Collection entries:
☆ ☆ ☆

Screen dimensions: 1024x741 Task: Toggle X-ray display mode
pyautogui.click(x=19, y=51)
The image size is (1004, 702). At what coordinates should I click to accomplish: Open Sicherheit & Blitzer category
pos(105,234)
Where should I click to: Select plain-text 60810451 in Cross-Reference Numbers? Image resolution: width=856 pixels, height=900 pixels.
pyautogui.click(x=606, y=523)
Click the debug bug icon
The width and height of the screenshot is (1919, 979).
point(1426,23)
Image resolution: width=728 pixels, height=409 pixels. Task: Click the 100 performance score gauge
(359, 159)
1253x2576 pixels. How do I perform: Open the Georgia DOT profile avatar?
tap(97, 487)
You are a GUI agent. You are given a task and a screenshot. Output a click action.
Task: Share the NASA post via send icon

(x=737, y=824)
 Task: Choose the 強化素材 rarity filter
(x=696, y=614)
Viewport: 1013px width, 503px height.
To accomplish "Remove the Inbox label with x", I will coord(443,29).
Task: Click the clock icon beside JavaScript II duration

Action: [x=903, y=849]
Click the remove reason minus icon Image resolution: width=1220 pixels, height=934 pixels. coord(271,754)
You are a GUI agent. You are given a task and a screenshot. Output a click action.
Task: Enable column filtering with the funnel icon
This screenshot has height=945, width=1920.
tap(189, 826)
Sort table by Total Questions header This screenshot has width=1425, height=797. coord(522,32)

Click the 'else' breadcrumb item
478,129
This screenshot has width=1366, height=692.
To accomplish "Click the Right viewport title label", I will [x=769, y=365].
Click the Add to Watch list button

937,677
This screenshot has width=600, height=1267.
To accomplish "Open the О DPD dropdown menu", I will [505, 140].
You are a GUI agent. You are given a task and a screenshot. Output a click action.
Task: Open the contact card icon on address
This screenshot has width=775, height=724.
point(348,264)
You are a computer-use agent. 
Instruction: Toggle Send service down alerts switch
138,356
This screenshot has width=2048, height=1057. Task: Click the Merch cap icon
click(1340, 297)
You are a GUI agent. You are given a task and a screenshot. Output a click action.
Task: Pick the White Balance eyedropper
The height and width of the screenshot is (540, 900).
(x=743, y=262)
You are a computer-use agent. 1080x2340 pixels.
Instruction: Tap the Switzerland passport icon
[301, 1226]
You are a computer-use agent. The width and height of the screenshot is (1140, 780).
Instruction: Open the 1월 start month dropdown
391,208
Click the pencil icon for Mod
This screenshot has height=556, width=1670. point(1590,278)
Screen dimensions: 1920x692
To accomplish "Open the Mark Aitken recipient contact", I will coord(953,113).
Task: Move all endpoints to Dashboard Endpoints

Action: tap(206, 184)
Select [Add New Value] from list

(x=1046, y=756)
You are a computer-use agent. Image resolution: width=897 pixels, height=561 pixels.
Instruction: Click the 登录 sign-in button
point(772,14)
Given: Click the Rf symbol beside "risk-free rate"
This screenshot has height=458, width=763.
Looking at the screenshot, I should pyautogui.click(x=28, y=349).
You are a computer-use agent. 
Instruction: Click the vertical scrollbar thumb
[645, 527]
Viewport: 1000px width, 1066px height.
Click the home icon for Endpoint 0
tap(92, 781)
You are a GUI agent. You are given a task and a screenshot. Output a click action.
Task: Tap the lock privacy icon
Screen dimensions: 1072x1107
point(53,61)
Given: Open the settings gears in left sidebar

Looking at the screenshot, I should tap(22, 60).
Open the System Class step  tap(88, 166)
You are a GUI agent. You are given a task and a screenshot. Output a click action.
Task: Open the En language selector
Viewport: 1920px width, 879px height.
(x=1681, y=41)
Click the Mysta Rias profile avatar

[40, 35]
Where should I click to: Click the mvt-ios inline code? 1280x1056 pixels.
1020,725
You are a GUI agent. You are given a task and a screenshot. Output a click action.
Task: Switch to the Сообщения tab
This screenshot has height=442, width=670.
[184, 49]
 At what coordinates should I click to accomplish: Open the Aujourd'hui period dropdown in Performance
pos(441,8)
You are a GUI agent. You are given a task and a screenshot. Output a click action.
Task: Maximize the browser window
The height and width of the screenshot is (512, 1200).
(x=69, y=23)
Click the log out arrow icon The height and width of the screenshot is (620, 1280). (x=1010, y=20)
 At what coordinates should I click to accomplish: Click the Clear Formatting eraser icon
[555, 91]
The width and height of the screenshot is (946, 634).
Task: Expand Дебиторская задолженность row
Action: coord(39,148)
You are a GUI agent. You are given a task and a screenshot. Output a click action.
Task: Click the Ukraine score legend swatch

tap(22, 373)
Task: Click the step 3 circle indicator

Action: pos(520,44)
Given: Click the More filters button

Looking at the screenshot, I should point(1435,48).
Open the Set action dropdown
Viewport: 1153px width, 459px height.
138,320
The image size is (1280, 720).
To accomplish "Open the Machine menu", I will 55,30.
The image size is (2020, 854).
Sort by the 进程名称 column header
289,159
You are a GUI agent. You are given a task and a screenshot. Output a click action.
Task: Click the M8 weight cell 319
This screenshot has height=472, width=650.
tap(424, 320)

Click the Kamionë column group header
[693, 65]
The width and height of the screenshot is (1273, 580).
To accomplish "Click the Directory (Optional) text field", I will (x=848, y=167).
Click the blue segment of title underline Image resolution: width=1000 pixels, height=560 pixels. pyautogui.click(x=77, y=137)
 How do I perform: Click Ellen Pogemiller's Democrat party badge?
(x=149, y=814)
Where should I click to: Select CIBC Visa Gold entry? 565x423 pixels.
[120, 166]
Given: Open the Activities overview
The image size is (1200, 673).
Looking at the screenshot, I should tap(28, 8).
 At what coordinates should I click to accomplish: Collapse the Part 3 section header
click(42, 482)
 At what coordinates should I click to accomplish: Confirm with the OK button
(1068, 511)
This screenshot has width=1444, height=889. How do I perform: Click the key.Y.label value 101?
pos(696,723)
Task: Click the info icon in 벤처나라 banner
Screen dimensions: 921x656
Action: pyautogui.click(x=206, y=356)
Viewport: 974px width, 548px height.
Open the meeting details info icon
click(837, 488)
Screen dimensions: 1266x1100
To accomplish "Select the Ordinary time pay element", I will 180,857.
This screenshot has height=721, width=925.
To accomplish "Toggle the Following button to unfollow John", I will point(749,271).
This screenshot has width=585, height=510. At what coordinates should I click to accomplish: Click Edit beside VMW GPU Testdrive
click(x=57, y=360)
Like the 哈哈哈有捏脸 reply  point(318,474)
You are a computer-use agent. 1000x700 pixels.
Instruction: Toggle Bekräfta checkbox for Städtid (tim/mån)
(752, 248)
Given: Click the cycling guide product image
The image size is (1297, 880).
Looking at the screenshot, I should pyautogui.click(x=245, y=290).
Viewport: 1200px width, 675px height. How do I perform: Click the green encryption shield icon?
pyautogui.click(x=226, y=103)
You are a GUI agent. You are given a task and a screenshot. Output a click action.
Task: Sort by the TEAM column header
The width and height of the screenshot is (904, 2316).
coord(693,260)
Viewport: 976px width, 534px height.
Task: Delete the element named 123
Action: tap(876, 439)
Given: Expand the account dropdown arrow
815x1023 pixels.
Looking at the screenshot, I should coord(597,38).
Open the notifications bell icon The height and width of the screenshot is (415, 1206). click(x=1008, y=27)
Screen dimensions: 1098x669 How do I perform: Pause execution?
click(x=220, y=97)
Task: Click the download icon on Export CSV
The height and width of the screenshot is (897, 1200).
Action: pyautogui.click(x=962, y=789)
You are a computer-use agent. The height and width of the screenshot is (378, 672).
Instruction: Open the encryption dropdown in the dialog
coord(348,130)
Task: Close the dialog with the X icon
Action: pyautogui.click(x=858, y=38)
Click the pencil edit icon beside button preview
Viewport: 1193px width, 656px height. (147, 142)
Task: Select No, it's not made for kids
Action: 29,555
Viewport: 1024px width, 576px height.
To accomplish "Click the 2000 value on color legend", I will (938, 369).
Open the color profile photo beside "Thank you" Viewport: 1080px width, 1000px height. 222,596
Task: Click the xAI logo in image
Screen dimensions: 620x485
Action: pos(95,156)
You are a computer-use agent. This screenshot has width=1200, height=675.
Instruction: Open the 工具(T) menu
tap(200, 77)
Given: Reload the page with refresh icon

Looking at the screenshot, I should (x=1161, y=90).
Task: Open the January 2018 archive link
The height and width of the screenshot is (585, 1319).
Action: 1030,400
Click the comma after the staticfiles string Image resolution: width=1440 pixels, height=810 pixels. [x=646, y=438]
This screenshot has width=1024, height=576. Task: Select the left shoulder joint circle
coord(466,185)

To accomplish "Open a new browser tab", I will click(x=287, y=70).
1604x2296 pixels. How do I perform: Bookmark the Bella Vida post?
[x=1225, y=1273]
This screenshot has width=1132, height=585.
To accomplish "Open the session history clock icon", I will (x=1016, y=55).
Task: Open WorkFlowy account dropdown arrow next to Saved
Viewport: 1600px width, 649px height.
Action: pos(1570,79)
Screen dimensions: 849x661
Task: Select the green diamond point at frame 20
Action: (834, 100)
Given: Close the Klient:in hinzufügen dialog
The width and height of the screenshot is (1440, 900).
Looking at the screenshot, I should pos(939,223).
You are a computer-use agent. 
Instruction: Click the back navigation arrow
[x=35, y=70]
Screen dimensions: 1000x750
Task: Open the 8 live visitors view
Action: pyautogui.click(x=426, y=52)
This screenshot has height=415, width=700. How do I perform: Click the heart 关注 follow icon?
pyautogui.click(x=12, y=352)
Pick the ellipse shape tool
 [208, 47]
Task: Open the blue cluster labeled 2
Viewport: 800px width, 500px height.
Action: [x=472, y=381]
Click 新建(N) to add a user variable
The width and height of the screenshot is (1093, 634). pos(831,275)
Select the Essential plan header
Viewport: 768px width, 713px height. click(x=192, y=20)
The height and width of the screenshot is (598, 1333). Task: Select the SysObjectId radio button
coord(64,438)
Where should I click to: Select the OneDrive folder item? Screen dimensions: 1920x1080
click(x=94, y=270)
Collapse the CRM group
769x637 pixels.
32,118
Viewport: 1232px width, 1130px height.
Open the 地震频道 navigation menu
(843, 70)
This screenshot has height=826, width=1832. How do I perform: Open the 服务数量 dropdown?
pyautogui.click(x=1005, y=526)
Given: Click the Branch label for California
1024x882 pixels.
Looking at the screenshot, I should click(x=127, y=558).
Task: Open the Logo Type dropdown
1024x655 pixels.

☆ ☆ ☆

- What is required -
In the entries above, one line contains "You are a computer-use agent. 1000x700" and another contains "Given: Expand the account dropdown arrow". Reproduce exactly those two lines and the lines between them, nothing else.

- Solution -
You are a computer-use agent. 1000x700 pixels.
Instruction: Toggle Bekräfta checkbox for Städtid (tim/mån)
(752, 248)
Given: Click the cycling guide product image
The image size is (1297, 880).
Looking at the screenshot, I should pyautogui.click(x=245, y=290).
Viewport: 1200px width, 675px height. How do I perform: Click the green encryption shield icon?
pyautogui.click(x=226, y=103)
You are a GUI agent. You are given a task and a screenshot. Output a click action.
Task: Sort by the TEAM column header
The width and height of the screenshot is (904, 2316).
coord(693,260)
Viewport: 976px width, 534px height.
Task: Delete the element named 123
Action: tap(876, 439)
Given: Expand the account dropdown arrow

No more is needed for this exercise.